▶ [About this exercise] Nothing may be dropped or altered: reproduce all the data.
*** Opening of Source material ***
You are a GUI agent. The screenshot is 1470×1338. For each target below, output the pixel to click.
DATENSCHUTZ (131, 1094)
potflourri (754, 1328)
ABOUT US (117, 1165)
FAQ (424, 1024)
*** Close of Source material ***
▶ [Written solution]
You are a GUI agent. The screenshot is 1470×1338. For each target below, output the pixel to click.
DATENSCHUTZ (131, 1094)
potflourri (754, 1328)
ABOUT US (117, 1165)
FAQ (424, 1024)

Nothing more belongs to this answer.